Kimco Realty Corp., a New Hyde Park-based real estate investment trust, reported a rise in revenue but a drop in net income for the quarter ended June 30 due to lower gains made on the sale of properties.
Funds from operations, a performance measure of real estate investment trust earnings that excludes results from the sale of properties, rose.
Kimco, one of the largest publicly traded owners and operators of shopping centers in the United States, said net income attributable to the company was $143.4 million for the second quarter, down from $203.4 million in the same quarter last year. The drop was primarily due to “lower gains on sales” from the disposition of operating properties, according to a company release.
The company sold its interest in nine shopping centers this quarter for a total of $152.2 million. Those sales marked the company’s exit from Maine and Louisiana. During the same quarter last year, Kimco sold its interest in 34 shopping centers for $695 million.
Funds from operations rose to $175 million, or 41 cents per share, from $158.1 million, or 38 cents per share, during the year earlier period.
Revenue for the quarter rose to $297.2 million from $291.5 million during the same period last year.
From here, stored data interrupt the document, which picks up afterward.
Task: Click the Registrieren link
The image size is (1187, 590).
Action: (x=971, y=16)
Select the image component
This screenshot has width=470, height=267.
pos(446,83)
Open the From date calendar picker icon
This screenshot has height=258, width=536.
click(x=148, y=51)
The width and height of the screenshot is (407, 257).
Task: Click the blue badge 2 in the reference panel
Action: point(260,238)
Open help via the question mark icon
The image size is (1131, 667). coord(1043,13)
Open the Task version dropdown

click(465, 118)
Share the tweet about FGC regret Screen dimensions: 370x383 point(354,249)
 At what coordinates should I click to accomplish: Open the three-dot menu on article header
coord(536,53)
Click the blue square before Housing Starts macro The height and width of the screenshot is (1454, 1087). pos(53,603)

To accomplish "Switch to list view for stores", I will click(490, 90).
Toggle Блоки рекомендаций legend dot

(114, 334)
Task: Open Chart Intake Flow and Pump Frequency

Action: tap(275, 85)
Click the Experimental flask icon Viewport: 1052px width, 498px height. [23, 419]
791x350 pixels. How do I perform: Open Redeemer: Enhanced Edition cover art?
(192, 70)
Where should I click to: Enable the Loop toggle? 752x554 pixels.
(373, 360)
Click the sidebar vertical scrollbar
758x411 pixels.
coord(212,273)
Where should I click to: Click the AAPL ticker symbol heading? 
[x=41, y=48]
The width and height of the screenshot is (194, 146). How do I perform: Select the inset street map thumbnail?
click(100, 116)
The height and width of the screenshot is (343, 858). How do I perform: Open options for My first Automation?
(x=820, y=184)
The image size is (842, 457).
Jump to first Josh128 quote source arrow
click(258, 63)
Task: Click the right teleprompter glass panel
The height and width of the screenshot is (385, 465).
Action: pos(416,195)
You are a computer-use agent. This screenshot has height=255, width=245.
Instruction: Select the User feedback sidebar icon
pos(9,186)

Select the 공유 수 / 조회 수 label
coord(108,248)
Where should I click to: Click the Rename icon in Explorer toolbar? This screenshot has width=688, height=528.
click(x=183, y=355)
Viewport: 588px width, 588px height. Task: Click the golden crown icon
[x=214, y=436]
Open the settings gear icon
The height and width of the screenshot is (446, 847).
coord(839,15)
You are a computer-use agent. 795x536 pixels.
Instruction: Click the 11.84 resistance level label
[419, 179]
Real estate investment trusts, or REITs, must return a majority of their profits to investors. Some REITs, like Kimco, are publicly traded. The company reported earnings after the market closed Wednesday. Company shares were up 26 cents at $19.74 in after-hours trading.
Kimco owns more than 500 shopping centers in the U.S., with 30 of those — including Airport Plaza in East Farmingdale — on Long Island.